WORK ORDER: Since the records include pictures, leave those out while you reproduce exactly and only the lines from the one containing "Image resolution: width=1122" through the one containing "Open the 包含到库中 menu", inclusive.

INFORMATION SHOWN:
______________________________
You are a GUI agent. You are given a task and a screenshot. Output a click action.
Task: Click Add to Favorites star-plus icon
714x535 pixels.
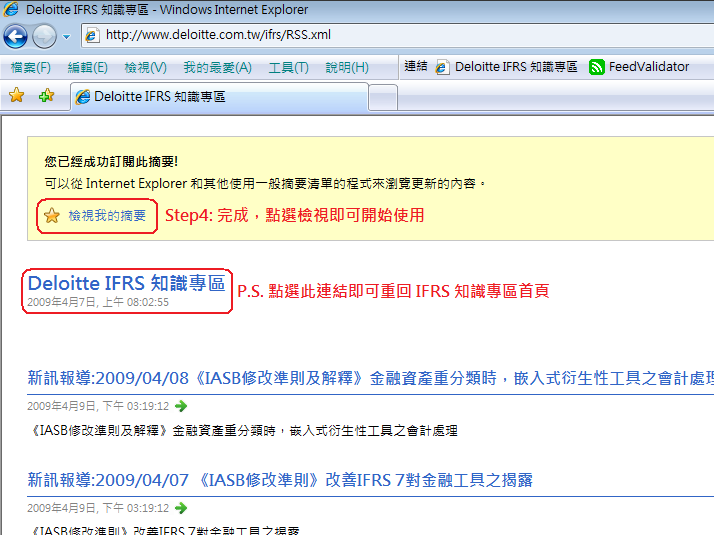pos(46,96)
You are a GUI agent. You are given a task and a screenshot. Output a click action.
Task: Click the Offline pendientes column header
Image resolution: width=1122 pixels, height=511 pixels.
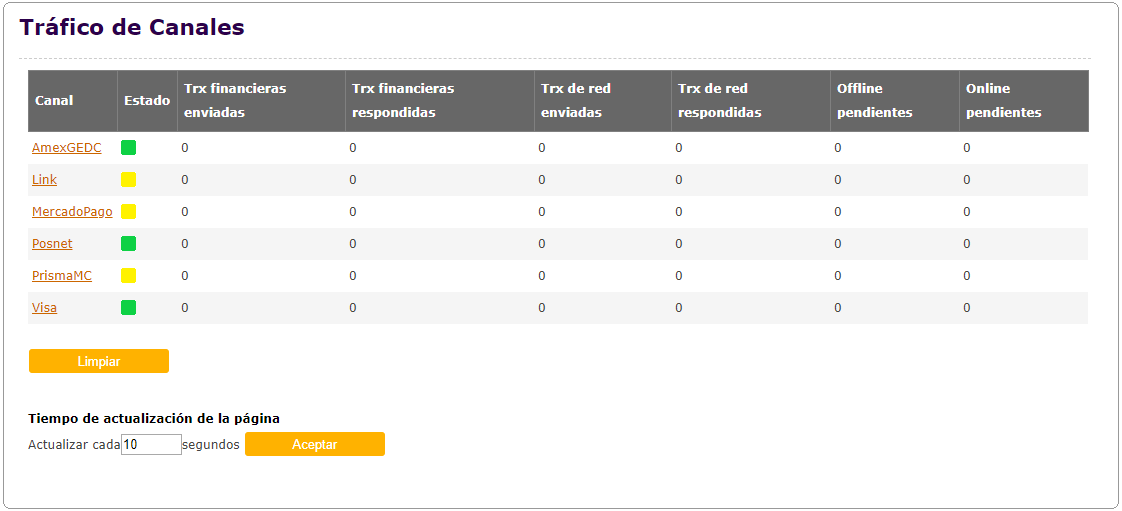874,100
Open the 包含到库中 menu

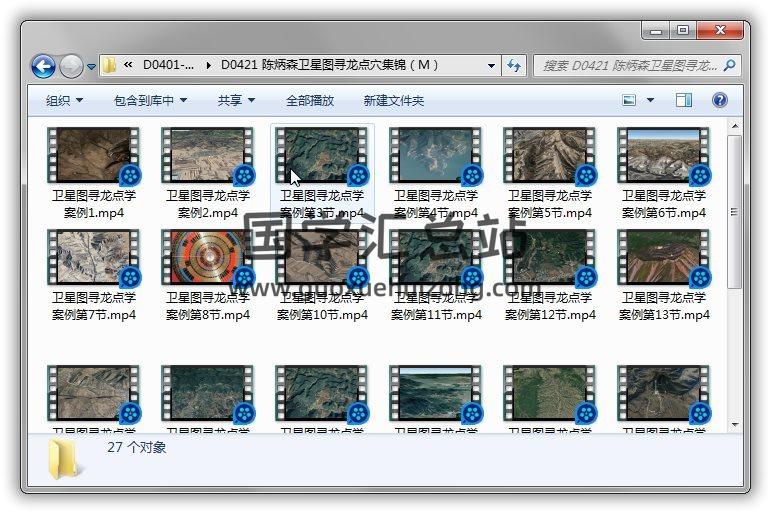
______________________________
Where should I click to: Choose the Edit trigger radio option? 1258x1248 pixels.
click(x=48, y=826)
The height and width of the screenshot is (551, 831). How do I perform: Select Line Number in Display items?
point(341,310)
______________________________
ANSWER FOR THE TASK:
Image resolution: width=1122 pixels, height=511 pixels.
874,100
Open the 包含到库中 menu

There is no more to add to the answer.